By Faith Mario Mjalilla

This year’s World Health Day comes at a time when the COVID-19 pandemic is sweeping the globe and putting millions of lives at risk. It’s important to highlight that refugees are more vulnerable to infection due to their precarious living conditions in camps. As the world continues its attempt to flatten the curve and find a cure for the virus, it’s crucial to consider and include the particular vulnerabilities of marginalized populations to ensure an inclusive and effective global response.    

Faith Mario Mjalilla, Program Officer Legal Advocacy and Communications at DIGNITY Kwanza,  provides insights into the response in Tanzania and the implications of the COVID-19 pandemic for refugees:

As the Arabian proverb goes, “He who has health has hope, and he who has hope has everything.” For refugees and asylum seekers who have been forced to leave everything behind in their countries to find safety in a foreign land, health is their greatest wealth.

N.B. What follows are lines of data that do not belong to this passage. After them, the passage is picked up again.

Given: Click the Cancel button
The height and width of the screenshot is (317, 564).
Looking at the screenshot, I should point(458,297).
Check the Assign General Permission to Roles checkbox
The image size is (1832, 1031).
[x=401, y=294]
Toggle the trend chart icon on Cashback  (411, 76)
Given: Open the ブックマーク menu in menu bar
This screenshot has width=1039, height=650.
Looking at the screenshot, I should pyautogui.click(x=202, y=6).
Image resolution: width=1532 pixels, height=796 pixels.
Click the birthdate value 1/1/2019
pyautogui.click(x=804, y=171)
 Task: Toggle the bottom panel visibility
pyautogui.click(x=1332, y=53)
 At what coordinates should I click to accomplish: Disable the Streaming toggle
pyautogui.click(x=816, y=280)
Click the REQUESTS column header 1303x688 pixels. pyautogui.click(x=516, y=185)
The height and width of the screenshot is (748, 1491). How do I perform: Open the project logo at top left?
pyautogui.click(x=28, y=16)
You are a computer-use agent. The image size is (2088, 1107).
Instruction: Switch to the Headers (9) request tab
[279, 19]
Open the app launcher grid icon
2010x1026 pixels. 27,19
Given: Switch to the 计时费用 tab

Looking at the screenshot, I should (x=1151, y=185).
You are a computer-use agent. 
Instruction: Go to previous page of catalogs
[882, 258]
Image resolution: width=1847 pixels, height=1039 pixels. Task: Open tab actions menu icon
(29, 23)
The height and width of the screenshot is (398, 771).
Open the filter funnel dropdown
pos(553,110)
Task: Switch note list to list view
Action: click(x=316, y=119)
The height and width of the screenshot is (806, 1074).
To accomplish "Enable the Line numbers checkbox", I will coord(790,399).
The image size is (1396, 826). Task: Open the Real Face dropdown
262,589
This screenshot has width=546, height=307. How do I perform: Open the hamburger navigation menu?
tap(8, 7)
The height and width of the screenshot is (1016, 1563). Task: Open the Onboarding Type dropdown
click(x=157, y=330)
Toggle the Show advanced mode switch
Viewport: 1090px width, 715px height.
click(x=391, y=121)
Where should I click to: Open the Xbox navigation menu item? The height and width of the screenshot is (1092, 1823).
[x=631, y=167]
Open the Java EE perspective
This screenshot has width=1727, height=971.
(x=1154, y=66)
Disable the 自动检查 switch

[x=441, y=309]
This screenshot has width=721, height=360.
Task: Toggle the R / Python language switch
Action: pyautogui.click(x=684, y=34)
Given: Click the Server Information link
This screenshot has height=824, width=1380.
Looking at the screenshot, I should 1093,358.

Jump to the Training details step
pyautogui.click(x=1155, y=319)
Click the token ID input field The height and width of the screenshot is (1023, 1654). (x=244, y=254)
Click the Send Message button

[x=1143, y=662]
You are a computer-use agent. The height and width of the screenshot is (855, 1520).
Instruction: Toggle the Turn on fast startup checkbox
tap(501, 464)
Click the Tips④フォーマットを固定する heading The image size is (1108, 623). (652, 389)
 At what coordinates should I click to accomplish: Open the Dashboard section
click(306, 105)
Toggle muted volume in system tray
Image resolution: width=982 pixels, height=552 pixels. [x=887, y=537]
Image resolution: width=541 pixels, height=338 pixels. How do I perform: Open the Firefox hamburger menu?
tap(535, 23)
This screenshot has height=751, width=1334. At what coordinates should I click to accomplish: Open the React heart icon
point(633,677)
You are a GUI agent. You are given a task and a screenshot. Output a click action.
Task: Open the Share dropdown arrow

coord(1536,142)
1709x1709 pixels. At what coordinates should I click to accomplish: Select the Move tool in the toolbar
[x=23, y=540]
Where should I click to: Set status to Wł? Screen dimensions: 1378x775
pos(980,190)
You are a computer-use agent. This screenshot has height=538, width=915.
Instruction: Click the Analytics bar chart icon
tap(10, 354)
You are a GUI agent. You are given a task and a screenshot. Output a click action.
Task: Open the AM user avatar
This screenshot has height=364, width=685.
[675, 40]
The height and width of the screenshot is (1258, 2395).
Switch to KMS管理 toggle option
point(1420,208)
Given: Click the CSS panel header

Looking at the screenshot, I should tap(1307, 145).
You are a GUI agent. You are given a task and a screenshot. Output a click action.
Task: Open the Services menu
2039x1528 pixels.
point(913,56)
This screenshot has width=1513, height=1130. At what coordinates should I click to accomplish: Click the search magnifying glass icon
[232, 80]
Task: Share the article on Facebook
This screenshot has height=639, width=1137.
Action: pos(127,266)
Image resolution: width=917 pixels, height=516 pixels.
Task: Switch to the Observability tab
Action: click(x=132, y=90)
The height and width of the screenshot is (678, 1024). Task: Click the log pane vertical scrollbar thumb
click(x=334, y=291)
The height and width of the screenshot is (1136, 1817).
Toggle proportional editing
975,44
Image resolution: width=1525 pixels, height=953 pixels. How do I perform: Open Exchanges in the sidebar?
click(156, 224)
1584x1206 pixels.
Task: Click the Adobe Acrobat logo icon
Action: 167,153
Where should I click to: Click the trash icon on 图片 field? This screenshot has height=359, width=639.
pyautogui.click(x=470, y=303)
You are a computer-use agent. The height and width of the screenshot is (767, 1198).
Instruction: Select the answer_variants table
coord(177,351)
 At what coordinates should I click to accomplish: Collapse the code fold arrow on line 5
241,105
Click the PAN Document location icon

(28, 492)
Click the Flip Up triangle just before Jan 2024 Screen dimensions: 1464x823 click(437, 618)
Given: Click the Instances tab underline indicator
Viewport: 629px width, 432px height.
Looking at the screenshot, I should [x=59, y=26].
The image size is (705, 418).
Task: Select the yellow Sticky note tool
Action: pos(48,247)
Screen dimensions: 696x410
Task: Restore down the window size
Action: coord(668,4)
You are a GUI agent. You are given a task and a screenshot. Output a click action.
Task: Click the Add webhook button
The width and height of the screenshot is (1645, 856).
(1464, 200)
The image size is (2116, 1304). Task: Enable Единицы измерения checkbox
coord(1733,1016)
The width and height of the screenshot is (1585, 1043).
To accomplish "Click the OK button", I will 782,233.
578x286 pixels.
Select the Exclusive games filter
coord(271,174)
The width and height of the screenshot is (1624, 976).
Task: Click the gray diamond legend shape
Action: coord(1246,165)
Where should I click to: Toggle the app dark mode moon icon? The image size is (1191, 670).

Recently the World Health Organization (WHO) declared the novel coronavirus (COVID-19) outbreak a pandemic. On 16th March, the government of Tanzania confirmed its first case. COVID-19 is a global challenge due to the absence of a vaccine and treatment. While COVID-19 does not discriminate and we are all susceptible, the precarious living conditions of refugees increases their vulnerability to the disease.

Likewise, the response to the virus should not discriminate; it should include those who are most marginalized like refugees. This is important because the best way to manage COVID-19 is by breaking the chains of transmission, which cannot be achieved if some individuals are excluded.

The Regional Administration and Local Government of Kigoma developed a COVID-19 Contingency Plan (KCP) which integrates refugees and asylum seekers as well. 244,629 of 287,160 registered refugees in Tanzania live in refugee camps that are located in Kigoma, a region bordering DRC and Burundi. Kigoma ranks second priority risk region; luckily, there are no officially confirmed cases of COVID-19 as of now. The government of Tanzania, UNHCR, and civil society organizations (CSOs) are working hard to ensure that refugees in camps are safe from COVID-19 by further scaling up health, water, sanitation, and hygiene (WASH). Currently, refugees in camps are being provided with extra soap and additional litres of water to 20 litres per person to reinforce personal hygiene practices. Hand-washing facilities have been established in public places and offices to slow the spread of COVID-19.

Nyarugusu refugee camp in the western province of Kigoma, Tanzania. [Photo © Aaron Amy Tate]

In urban settings, only a portion of the legally recognized refugees and asylum seekers with permits to reside in urban areas have been provided with sanitizers and soaps. The majority of urban refugees depend on UNHCR for their humanitarian needs, because they are not allowed to work, purchasing sanitizers, soap and enough water is a luxury they cannot afford with the little financial support they get from UNHCR. The situation is harder for refugees without permits who reside in urban areas. They do not receive any humanitarian assistance, and most have no jobs. They can barely get three meals per day, which may likely compromise their immunity.

They do not have access to enough water and cannot afford sanitizers or extra soap. How they will stay safe from COVID-19 is a mystery.

UNHCR, CSOs, and the government in refugee camps have been raising awareness to their staff, refugees, and host communities regarding COVID-19. They use posters prepared in different languages, seminars, and loud speakers to ensure that the message on COVID-19, preventive measures, and best health practices reach everyone.

The same is not done for urban refugees. It may be assumed that they have the same access to media as most Tanzanians in urban areas, but most of them are struggling to get their daily meal; they cannot think of buying a TV, radio, or newspaper. They are then at the risk of being misinformed hence risking everyone.

WHO and health care workers insist on social distancing. Refugee camps in Tanzania are already congested, making it easy for COVID-19 to spread rapidly. Like everywhere in the country, the government, UNHCR, and CSOs have been promoting social distancing in camps, and all schools are closed. These measures have brought many aspects of life to a standstill, but a strict response is necessary to stay healthy and to protect everyone. As refugees practice social distancing, the exercise to repatriate Burundian refugees is still in progress! While many countries have closed borders and suspended all the unnecessary movements to contain the virus, Burundi and Tanzania have not. Repatriation puts repatriating refugees and everyone else in danger.

The government and UNHCR have undertaken measures to improve the conditions of hospitals and creating isolation centres at refugee camps and villages of host communities.

The approach being taken to control the spread of the disease further demonstrates that it is necessary not only to see good health as the absence of illness. It is a fundamental part of daily life in which people attain their needs and cope with their environment to achieve physical, mental, and social well-being.

Faith Mario Mjalilla is a Research Assistant and Program Officer at DIGNITY Kwanza who particularly focuses on legal aid, policy advocacy and communications.